Mientras Keir Starmer se enfrenta a la posibilidad de un desafío a su liderazgo, los antiguos votantes laboristas en Birmingham Yardley sienten una ansiedad peculiar: la que surge al darse cuenta de que la persona a la que han llamado rata o burro podría ser su única opción.
Hace un mes, un grupo focal convocado por More in Common tenía muy poco que decir bien del primer ministro. Pero en una segunda reunión durante la semana de las elecciones locales, los mismos votantes sonaban claramente preocupados ante la idea de que los diputados laboristas le dieran la patada. Bob, un ingeniero de gestión, lo resumió: «No sé si estaríamos mejor sin él, porque ahora las cosas no están bien, pero siempre podrían empeorar. A veces es mejor el diablo que conoces que el que no conoces. No es que lo conozcamos, porque no habla mucho». Emma, que trabaja en una escuela de necesidades educativas especiales, asintió: «Iba a decir lo mismo, a veces es mejor el diablo que conoces».
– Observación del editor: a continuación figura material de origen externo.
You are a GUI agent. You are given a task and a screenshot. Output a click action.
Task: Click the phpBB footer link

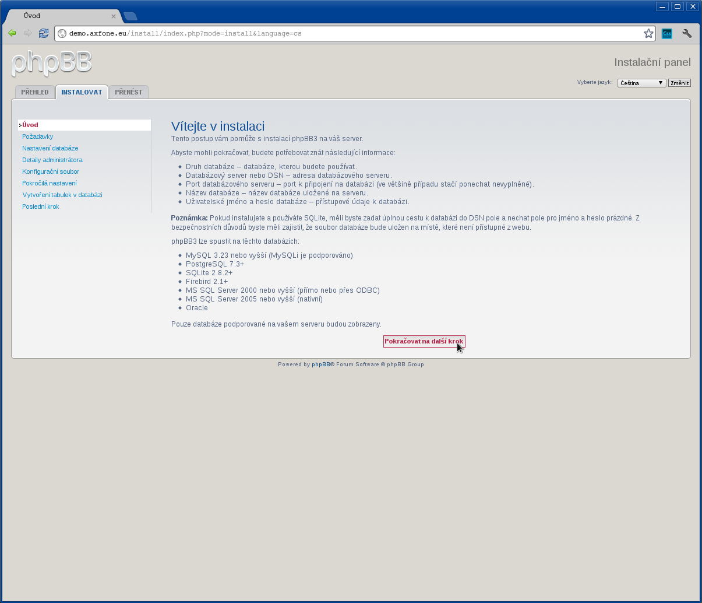pyautogui.click(x=320, y=364)
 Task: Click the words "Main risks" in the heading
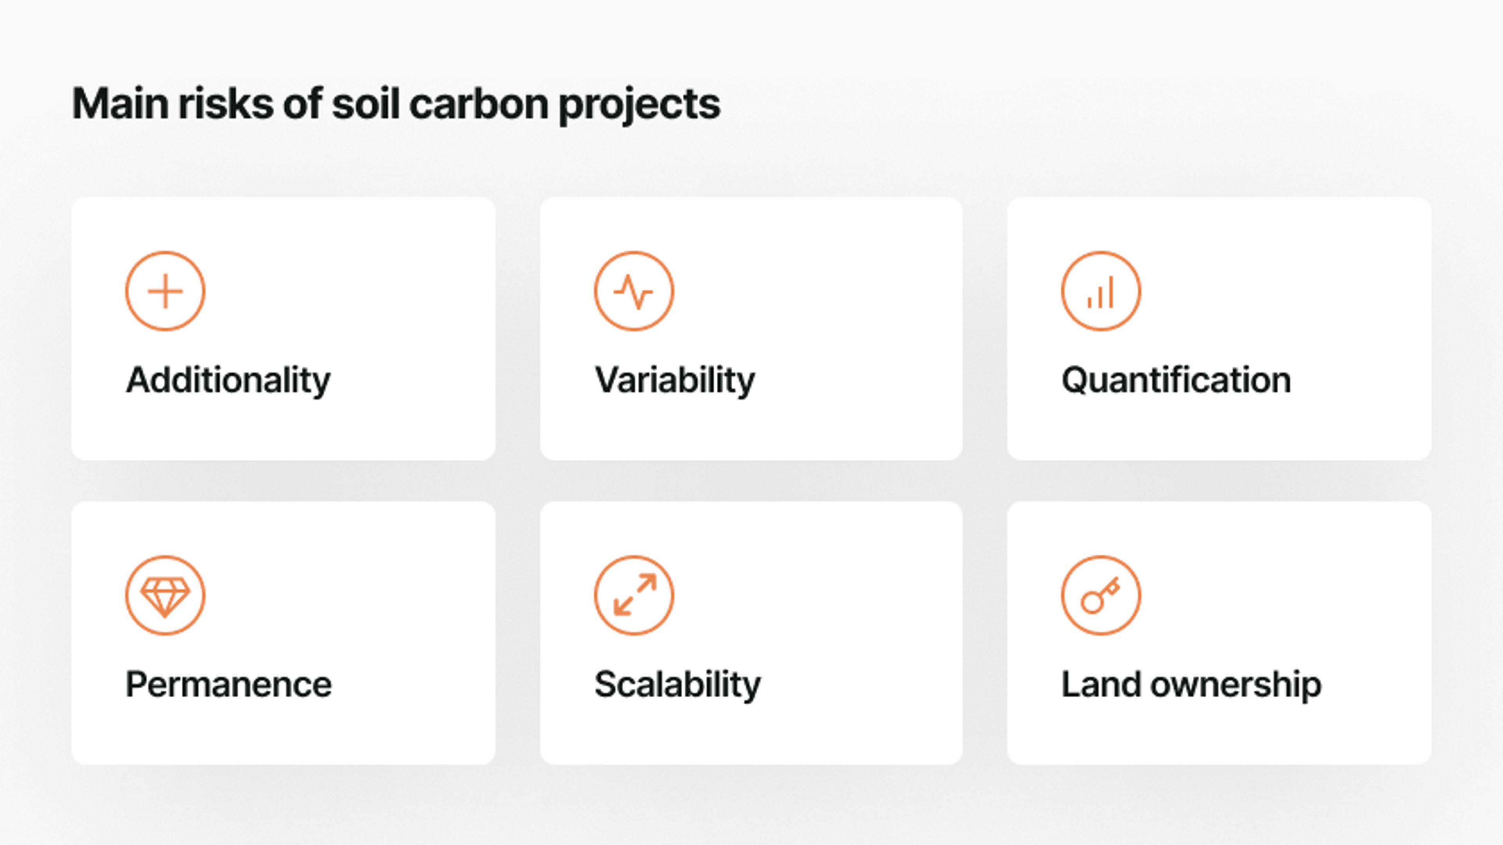point(173,104)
Cuando la conversación giró hacia los posibles sustitutos, Terry, un profesor de secundaria, identificó a algunos candidatos. «Está Angela Rayner, su antigua vice, y está... ¿cómo se llama? el tipo del rey del norte». Dijo que Rayner y Andy Burnham eran «muy de clase trabajadora pero también mucho más cercanos», antes de añadir: «Como dice Bob, ¿las cosas mejorarían realmente? No sabemos qué está haciendo Keir Starmer... puede que sea un genio entre bastidores, y puede que sea lo único que nos mantiene fuera de una guerra de verdad. Pero todo lo que oímos es el escándalo Mandelson, y este escándalo y aquel escándalo. Necesita ser más directo sobre lo bueno». Terry también mencionó el mal recuerdo de los primeros tropiezos de Starmer: «Todavía tenemos el mal sabor de cuando intentaron quitarles dinero a los pensionistas cuando llegaron».
Dean, un camionero, se hizo eco de la incertidumbre a pesar del escándalo Mandelson. «Creo que ha logrado escurrir el bulto. ¿Debería dimitir por ello? No lo sé. Porque no vas a encontrar un primer ministro perfecto». Aun así, el grupo ansiaba un cambio. Kayla, que trabaja en el comercio minorista, expresó su frustración porque «todo sube: la gasolina, salir... excepto nuestros salarios». Dan, un miembro más joven, dijo que le atraía Reform UK pero que solo quería una administración más eficaz: «La gente quiere cambio, ya sea verde o reformista, es algo diferente. Si alguien de cualquier partido saliera mañana y dijera: vamos a arreglar todos los baches y ocuparnos de la basura, tendría mi voto inmediatamente».
Otros dos tenían una visión positiva de los Verdes. Terry pensaba que Zack Polanski era «muy directo, muy claro en su mensaje: eso es lo que no tiene el Laborismo. Ahora parecen más Tory-lite». Emma estuvo de acuerdo: «Los Verdes parecen estar más por la gente, la familia, los salarios, el medio ambiente. De todos ellos, dan un poco más de esperanza. Parece que el Laborismo le ha pasado el testigo a los Verdes ahora». Sin embargo, no descartó a Reform UK: «Si es un cambio para mejor, estoy aquí para ello. Si cumplieran con todo, sería increíble».
El deseo de cambio de los votantes, pero la confusión sobre quién debería llevarlo a cabo, se repitió en Birmingham. El concejo municipal ahora está dividido entre Reform UK, Laboristas, Conservadores, Liberales Demócratas, Verdes e independientes. Acuerdos, compromisos y una nueva forma de hacer política en Birmingham seguirán inevitablemente.